(Selected text Opens)
Raphaëlle Donnet chose to earn her LL.M. at Vanderbilt because of its strong Intellectual Property Program. Raphaelle learned about Vanderbilt’s LL.M. program while earning her master’s in intellectual property law at the Center for International Intellect Property Studies in Strasbourg, France. Vanderbilt makes a scholarship available to students interested in earning an LL.M. through a partnership with CEIPI. “I plan to work as an intellectual property lawyer in an international firm, and this program offered me a chance to study abroad, push my intellectual limits in an academic context, and broaden my understanding knowledge and skills in intellectual property law and in American legal culture,” she said. “I wanted to be challenged, to leave my comfort zone―and I did!”
Raphaëlle acknowledges being skeptical about law classes taught using the Socratic Method, but changed her mind after starting her classes. “I found the Socratic Method really useful,” she said. “It’s a great way to learn the law. It forces you to have a lot of self-discipline, and you gain command of the material through the class discussion and participation.”
Since she plans to practice intellectual property law, she focused on courses in Vanderbilt’s IP curriculum, including Copyright Law, Trademark Law and International Intellectual Property Law. “Vanderbilt's LLM program far exceeded my expectations in terms of the in-depth content of the courses and the intellectual rigor,” she said. “I acquired a solid foundation in trademark, copyright and international intellectual property law, but I also learned to use or think about the tools that we will probably need to equip ourselves with to meet the challenges posed by artificial intelligence and robots, as well as blockchain and quantum computing.”
(Selected text Closes)
= Prompt A =
Answer these questions using the profile of Raphaëlle Donnet.
(i) In which city did she earn her master's in intellectual property law?
(ii) Which teaching method was she skeptical about before starting her classes?
(iii) Which three courses in Vanderbilt's IP curriculum are named?
= Prompt B =
Write a continuation of the profile of Raphaëlle Donnet, beginning after its final sentence.
The listing that comes after this profile is from a separate source.
(Data for review Opens)
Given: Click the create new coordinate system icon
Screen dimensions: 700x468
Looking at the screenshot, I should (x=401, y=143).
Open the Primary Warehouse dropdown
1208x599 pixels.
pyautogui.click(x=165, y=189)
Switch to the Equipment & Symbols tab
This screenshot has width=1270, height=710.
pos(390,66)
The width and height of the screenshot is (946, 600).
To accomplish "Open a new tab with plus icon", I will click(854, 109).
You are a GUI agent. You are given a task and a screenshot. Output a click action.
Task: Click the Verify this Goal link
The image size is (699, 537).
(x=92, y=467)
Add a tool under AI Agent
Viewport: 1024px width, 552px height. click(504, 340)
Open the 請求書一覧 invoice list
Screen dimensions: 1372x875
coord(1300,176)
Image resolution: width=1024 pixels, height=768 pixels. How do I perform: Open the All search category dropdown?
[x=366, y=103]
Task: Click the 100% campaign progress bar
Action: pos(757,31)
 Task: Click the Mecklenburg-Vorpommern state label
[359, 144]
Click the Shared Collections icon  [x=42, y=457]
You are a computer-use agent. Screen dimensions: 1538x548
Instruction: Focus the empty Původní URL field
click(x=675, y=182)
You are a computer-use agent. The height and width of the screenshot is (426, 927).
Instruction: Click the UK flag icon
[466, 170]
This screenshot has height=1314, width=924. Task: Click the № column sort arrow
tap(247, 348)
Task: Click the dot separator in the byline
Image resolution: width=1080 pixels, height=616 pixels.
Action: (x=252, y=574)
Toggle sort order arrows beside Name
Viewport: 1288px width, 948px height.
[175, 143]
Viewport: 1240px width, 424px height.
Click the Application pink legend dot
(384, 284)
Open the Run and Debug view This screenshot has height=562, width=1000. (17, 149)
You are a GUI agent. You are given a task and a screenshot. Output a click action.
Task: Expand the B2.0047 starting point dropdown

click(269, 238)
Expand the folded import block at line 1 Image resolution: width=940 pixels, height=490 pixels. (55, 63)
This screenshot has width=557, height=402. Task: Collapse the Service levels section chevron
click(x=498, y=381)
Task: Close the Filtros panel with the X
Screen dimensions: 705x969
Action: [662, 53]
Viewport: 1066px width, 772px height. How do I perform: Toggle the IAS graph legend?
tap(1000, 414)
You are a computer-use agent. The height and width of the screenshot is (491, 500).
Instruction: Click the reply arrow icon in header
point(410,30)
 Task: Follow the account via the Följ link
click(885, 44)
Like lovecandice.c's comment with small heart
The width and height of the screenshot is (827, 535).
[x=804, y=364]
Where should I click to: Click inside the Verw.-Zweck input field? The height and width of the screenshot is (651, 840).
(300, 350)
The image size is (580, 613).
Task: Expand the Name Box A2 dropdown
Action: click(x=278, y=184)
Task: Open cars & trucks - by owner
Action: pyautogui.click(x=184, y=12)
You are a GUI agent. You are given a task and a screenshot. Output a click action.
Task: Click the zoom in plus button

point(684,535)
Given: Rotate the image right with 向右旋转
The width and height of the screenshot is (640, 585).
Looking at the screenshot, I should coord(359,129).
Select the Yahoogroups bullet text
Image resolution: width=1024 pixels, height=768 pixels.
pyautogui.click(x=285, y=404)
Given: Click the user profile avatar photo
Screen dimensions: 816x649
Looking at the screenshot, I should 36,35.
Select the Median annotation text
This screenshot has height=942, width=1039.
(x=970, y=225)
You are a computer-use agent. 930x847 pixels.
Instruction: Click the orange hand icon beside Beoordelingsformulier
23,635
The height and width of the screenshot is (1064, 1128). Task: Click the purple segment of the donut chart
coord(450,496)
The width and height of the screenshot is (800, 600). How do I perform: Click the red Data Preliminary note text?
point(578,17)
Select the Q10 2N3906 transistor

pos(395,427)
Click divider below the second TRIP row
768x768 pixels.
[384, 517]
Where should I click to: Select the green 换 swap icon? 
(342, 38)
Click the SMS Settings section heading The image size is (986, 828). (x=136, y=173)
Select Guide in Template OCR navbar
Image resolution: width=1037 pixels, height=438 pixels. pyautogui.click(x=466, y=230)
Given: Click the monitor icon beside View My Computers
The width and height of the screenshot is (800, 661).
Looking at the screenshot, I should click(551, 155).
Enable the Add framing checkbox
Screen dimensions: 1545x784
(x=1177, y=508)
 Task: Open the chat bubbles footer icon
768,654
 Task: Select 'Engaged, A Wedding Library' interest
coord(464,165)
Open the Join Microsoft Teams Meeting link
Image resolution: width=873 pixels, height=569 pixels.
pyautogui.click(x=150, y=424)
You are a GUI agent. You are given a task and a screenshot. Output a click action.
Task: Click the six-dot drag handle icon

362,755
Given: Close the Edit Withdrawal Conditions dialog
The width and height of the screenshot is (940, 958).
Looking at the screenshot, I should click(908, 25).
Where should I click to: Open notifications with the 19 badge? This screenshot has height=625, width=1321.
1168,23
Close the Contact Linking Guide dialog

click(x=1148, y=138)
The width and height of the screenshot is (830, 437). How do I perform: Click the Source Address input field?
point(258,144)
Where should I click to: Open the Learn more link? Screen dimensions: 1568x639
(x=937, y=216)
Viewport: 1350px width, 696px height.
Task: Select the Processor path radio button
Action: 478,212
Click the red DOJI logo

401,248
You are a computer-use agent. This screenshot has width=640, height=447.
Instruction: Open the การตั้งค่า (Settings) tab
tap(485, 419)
(Data for review Closes)
= Result A =
(i) Strasbourg, France
(ii) The Socratic Method
(iii) Copyright Law, Trademark Law and International Intellectual Property Law

= Result B =
Raphaëlle took a new course, Robots, Artificial Intelligence and the Law, taught by international intellectual property law expert Daniel Gervais, that she believes was particularly values. Gervais, who directs the Intellectual Property Program, designed the course to allow students to examine the challenges policy makers, regulators and lawyers face in confronting new legal challenges. “I highly recommend that course to students who want to study prospective law, think about what the law says, doesn’t say and maybe should say,” she said. She also took Law of Cyberspace, a course that examines evolving legal doctrine of the internet.
Raphaëlle liked living in Nashville, which is the state capital of Tennessee. “Nashville is the perfect size--it’s big enough to have fun and be busy all year, and it’s ideally placed for travel on the weekends,” she said. “For IP geeks, Nashville is also the home of Broadcast Music Inc., which is one of four U.S. performing rights organizations.”
She also enjoyed connecting with other LL.M. students in her class. “I connected with students from Peru, Nigeria, China and Japan, and I not only enjoyed their company, but I learned a lot from them, too,” she said.
She recommends Vanderbilt to students who want to connect with professors as part of their learning experience. “I was really amazed by the accessibility of professors in and outside of class,” she said. “Vanderbilt really supports students with a library that’s open late and on weekends, and the ‘legal English’ summer course was very useful. I particularly appreciate the continuous and logical progression of each course from theory to practical implications and lawyering strategies.”